====== Text block
Protecting Leading Edge Technology at Loma Linda University Medical Center

An interview with Mark L. Hubbard, ARM, Vice President
Loma Linda University Medical Center
Loma Linda University Medical Center is a large tertiary teaching facility with over 900 beds providing care to more than 33,000 inpatients and a half million outpatients annually. The medical center operates some of the largest clinical programs in the US in areas such as neonatal care and outpatient surgery and is recognized as the international leader in infant heart transplantation and proton treatments for cancer.
“A large portion of the hospital’s risk is self-insured. All the Loma Linda entities have pooled the risk on campus for those types of exposures that we feel comfortable assuming the risk on,” notes Mark Hubbard, Vice President, Loma Linda University Medical Center. “With respect to the proton accelerator, this represented for us a unique exposure and on that we didn’t feel confident that we should try to self-insure.”
An alternative to conventional radiation therapy, high-energy protons were first used to treat patients with certain cancers in the 1950s. Proton beam therapy enables healthcare professionals to deliver full or higher doses of radiation to a tumor that might be impossible to get to via surgery while sparing surrounding healthy tissues and organs.
============
====== Data provided
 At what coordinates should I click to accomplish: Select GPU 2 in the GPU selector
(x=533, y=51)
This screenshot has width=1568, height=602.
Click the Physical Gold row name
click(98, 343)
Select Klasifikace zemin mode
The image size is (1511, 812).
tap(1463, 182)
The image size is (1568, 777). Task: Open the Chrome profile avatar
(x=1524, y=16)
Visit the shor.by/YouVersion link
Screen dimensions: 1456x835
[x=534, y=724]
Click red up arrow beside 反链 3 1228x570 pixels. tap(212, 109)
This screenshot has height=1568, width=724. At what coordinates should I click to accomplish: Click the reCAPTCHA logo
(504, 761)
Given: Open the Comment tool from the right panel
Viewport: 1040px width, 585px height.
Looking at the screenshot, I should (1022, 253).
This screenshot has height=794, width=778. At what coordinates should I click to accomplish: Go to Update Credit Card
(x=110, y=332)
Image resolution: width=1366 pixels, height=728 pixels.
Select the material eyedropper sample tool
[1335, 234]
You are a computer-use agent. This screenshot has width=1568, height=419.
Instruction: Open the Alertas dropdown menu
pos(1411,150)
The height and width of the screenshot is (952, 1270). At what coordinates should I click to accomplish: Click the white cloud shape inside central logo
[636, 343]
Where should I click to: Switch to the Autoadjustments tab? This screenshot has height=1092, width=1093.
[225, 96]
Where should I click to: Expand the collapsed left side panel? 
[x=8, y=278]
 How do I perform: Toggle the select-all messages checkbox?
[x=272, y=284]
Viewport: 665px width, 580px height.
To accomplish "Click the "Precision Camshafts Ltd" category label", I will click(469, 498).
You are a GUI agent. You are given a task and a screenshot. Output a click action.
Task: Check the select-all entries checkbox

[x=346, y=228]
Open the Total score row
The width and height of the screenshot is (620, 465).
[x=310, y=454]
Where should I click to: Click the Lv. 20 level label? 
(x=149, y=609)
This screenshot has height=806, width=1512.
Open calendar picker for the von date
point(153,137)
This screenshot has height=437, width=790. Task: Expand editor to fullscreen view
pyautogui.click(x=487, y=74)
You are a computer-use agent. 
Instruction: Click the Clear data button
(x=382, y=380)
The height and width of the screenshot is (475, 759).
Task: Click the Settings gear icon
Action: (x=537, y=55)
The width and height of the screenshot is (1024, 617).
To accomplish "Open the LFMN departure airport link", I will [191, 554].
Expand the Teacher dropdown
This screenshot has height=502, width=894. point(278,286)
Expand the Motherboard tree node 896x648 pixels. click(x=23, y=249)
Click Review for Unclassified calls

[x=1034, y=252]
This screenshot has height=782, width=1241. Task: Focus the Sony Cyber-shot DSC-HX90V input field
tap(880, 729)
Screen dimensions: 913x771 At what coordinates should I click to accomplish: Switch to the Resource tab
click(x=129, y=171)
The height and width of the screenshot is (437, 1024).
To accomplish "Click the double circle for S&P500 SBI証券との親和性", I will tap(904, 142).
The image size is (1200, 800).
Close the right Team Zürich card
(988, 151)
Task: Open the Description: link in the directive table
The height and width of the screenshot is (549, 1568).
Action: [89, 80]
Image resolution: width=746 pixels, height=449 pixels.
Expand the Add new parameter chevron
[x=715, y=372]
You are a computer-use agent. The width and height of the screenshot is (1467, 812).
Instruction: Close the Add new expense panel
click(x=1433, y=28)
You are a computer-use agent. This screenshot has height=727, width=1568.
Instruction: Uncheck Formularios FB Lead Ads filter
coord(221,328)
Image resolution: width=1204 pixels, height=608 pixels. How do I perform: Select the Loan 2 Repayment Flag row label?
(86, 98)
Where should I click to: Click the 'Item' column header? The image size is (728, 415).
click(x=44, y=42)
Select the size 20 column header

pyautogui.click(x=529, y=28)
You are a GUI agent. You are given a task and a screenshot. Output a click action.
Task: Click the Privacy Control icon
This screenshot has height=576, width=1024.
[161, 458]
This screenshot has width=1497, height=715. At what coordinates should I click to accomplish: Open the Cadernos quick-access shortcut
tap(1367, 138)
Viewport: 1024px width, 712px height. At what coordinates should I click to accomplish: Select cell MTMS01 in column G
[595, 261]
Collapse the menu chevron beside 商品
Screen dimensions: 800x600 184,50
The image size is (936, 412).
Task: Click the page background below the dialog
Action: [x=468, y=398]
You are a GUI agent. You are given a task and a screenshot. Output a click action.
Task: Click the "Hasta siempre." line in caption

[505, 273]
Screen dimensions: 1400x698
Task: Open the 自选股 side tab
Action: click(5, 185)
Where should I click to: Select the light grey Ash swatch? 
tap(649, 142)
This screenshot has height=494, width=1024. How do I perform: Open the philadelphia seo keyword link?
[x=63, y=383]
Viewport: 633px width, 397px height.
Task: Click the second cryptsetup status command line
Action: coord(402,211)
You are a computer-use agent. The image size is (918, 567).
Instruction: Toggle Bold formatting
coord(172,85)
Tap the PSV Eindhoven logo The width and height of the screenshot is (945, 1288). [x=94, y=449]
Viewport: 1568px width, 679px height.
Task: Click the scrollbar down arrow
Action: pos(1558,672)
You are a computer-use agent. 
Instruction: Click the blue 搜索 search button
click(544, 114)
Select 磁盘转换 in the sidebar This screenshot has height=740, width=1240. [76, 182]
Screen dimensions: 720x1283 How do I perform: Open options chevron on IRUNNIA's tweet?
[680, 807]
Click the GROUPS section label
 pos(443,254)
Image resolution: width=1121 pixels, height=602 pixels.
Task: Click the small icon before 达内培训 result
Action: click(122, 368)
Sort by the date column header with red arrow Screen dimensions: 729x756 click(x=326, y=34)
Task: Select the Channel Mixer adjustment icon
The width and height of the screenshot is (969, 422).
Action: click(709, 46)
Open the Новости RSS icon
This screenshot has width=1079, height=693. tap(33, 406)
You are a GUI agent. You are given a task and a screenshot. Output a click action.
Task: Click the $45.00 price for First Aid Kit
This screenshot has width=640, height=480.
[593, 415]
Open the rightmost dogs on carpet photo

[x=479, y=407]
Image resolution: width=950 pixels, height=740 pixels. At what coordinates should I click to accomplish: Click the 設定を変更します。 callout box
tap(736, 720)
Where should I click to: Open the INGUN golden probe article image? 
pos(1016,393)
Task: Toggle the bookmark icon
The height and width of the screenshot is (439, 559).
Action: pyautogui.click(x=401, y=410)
============
◆ Aim of the task ◆
Extract the full interview about protecting leading-edge technology at Loma Linda University Medical Center, which appears above the lines, and reproduce it word for word with no changes.

◆ Written solution ◆
Protecting Leading Edge Technology at Loma Linda University Medical Center

An interview with Mark L. Hubbard, ARM, Vice President
Loma Linda University Medical Center
Loma Linda University Medical Center is a large tertiary teaching facility with over 900 beds providing care to more than 33,000 inpatients and a half million outpatients annually. The medical center operates some of the largest clinical programs in the US in areas such as neonatal care and outpatient surgery and is recognized as the international leader in infant heart transplantation and proton treatments for cancer.
“A large portion of the hospital’s risk is self-insured. All the Loma Linda entities have pooled the risk on campus for those types of exposures that we feel comfortable assuming the risk on,” notes Mark Hubbard, Vice President, Loma Linda University Medical Center. “With respect to the proton accelerator, this represented for us a unique exposure and on that we didn’t feel confident that we should try to self-insure.”
An alternative to conventional radiation therapy, high-energy protons were first used to treat patients with certain cancers in the 1950s. Proton beam therapy enables healthcare professionals to deliver full or higher doses of radiation to a tumor that might be impossible to get to via surgery while sparing surrounding healthy tissues and organs.